This time Chris and I were on the streets –– by the Human Rights Monument –– in order to show that some Canadians do care about the plight of refugees. This was an impromptu and therefore somewhat amateurish demonstration, only organised since yesterday. According to the relevant Facebook page, also created only yesterday, nearly 800 supporters intended to come. Fewer than that turned up, but it was a good try in the circumstances, especially on a public holiday weekend with a heat warning from Environment Canada currently in effect.
The speakers, the first one of whom was the Secretary General of Amnesty International Ottawa, reiterated that we need to give immediate assistance to people applying for refuge in Canada (not just vague promises prompted by the upcoming election), followed by a sustained commitment to keep these families in a safe environment and together. Recently, Canada's contribution to relief action for refugees has been shrinking year by year.
"Shame!" responded the crowd.
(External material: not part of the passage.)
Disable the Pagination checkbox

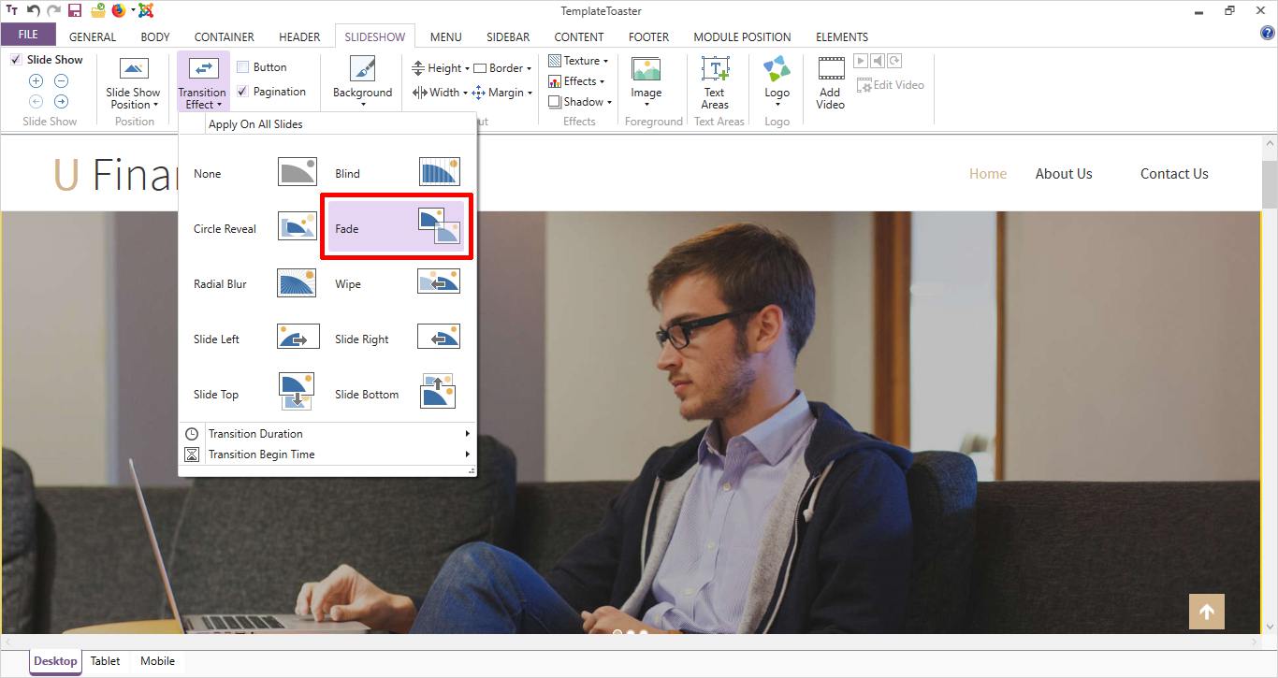coord(243,92)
Someone at the front was holding a placard saying "Canada should do more!"
What we're seeing in Europe this summer is "the biggest refugee crisis since the end of the 2nd World War." An expert on refugee law from the University of Ottawa said (I'm paraphrasing because I was inadequately taking notes with one hand and holding my camera in the other) it is an important moment in history that has the potential to bring a change in attitude from our government, because there has never been so much public interest in the subject as there is now. Canadian citizens like you, she said, must continue to demand a change in the law. ––Applause from the crowd.
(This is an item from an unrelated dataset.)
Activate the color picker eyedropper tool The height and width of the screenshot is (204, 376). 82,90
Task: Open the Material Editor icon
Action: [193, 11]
A Syrian journalist and immigrant took the microphone. He assured us that no one would put their children into a boat unless the sea felt safer than the land for them.
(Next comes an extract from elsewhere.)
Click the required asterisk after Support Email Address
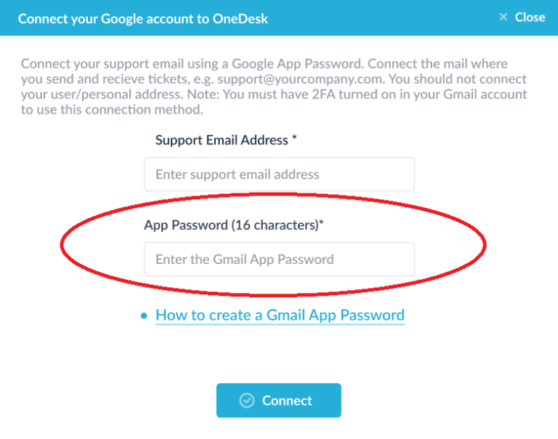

Another young and articulate professor from the University of Ottawa, Nadia Abu-Zahra (in the photo below), put it to us that everybody in Canada does appear to care about the refugees; at least it seems so, at present. So there should be no more excuses from the Ministry of Foreign Affairs. She reminded us that we had a Governor General who was once a refugee. The speaker herself, as the mother of a two-year-old, could never say no when another mother is begging for help. "They" (the bureaucrats) say no, but they do not represent us, she added.
Cheers from the crowd. And then Ms. Abu-Zahra got us to repeat in chorus: This is my country. This is your country. Refugees, welcome!